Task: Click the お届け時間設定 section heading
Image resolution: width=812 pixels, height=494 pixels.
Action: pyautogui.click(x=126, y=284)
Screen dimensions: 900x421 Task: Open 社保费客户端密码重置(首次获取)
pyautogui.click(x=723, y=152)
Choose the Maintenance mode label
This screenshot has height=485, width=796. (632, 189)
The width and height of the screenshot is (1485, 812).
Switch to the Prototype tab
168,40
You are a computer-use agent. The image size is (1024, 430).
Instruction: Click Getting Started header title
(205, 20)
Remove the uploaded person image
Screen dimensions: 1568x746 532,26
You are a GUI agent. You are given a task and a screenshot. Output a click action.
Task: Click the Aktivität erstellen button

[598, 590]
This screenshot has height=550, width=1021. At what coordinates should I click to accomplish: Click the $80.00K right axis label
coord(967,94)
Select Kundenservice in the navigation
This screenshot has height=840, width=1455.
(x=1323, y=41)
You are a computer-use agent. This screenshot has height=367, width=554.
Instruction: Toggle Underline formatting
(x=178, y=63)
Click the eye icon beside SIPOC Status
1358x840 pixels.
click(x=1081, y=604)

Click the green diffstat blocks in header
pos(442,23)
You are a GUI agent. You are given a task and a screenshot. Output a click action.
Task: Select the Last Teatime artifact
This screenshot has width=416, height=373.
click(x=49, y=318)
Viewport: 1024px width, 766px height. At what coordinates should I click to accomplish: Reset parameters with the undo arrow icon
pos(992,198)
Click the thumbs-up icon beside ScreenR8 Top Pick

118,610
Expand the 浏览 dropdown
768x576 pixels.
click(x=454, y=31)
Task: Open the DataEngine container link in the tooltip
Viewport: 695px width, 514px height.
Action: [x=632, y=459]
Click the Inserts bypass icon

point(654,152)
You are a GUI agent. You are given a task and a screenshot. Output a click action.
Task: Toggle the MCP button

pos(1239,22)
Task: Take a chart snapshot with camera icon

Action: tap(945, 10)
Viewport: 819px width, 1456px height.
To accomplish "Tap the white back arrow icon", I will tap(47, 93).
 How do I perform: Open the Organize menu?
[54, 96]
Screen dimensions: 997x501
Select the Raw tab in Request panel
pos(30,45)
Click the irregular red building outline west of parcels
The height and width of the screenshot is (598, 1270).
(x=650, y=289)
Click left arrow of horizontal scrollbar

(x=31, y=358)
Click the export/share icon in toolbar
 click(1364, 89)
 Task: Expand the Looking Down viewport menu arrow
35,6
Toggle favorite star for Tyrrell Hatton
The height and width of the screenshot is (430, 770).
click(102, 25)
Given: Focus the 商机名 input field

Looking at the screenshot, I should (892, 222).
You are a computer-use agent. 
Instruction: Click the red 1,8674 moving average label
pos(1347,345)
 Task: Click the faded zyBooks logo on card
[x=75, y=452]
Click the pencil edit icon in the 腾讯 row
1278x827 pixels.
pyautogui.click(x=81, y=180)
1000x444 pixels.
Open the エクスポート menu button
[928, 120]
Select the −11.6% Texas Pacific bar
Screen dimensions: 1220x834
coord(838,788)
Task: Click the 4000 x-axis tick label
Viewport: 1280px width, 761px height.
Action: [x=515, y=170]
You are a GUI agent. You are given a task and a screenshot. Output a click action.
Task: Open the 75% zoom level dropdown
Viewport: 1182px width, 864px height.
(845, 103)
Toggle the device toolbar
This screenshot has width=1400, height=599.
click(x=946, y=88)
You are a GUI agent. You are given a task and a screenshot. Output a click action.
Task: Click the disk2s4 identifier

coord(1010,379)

□ □ □

Search each line of the listing for the word "computer", then state how many lines contain it and nothing else.

3